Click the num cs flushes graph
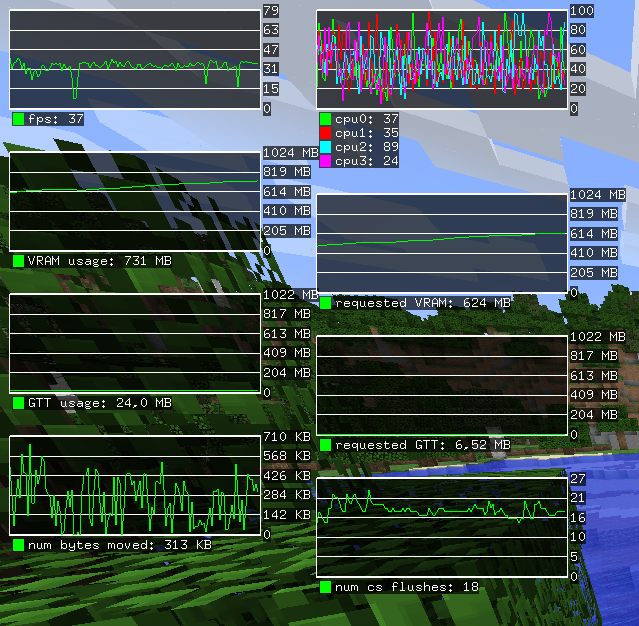This screenshot has height=626, width=639. [441, 527]
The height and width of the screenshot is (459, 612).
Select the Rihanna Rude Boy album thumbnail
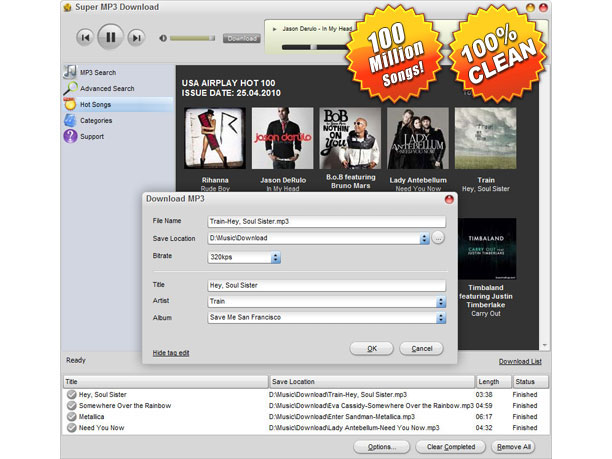point(209,138)
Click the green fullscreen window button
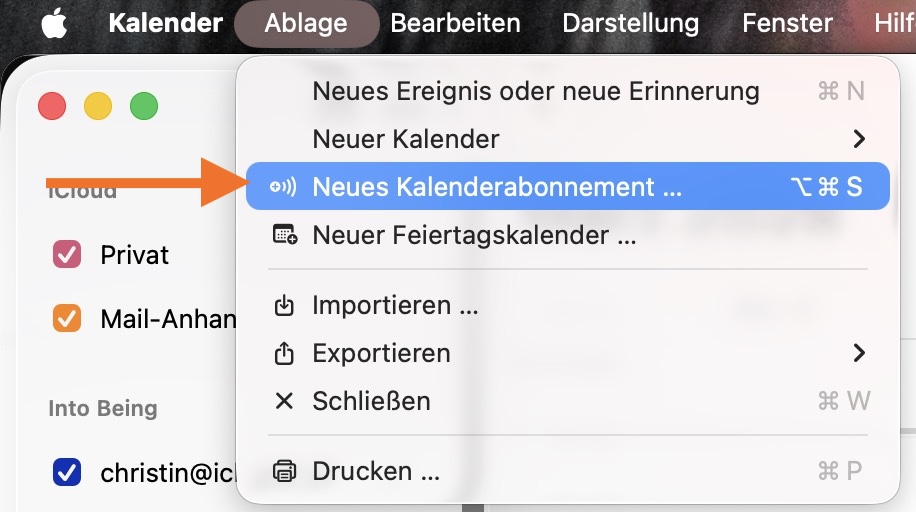916x512 pixels. [x=144, y=106]
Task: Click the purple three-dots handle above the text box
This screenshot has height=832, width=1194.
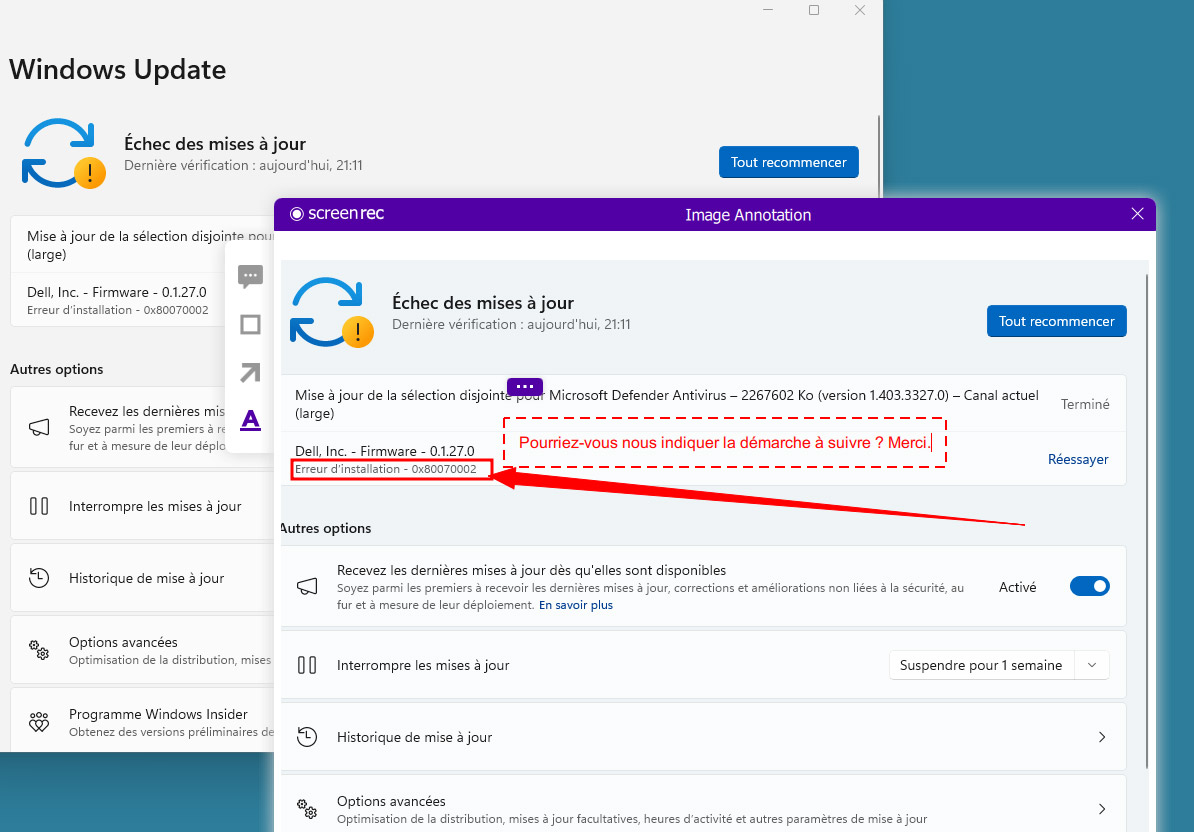Action: 525,386
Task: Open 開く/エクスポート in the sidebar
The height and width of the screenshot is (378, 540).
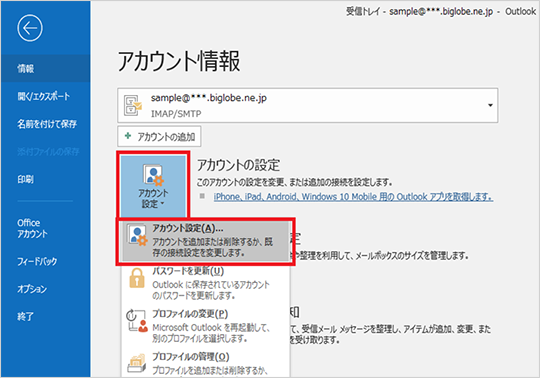Action: (45, 96)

• [WORK REQUEST]
Leave out all pictures and extract exactly the lines from the line with "Select the Rihanna Rude Boy album thumbnail" through the end of the material.

• [ANSWER AREA]
Select the Rihanna Rude Boy album thumbnail
point(209,138)
Click the green fullscreen window button
916x512 pixels. [x=144, y=106]
Task: Click the purple three-dots handle above the text box
This screenshot has height=832, width=1194.
Action: 525,386
Task: Open 開く/エクスポート in the sidebar
The height and width of the screenshot is (378, 540).
Action: (45, 96)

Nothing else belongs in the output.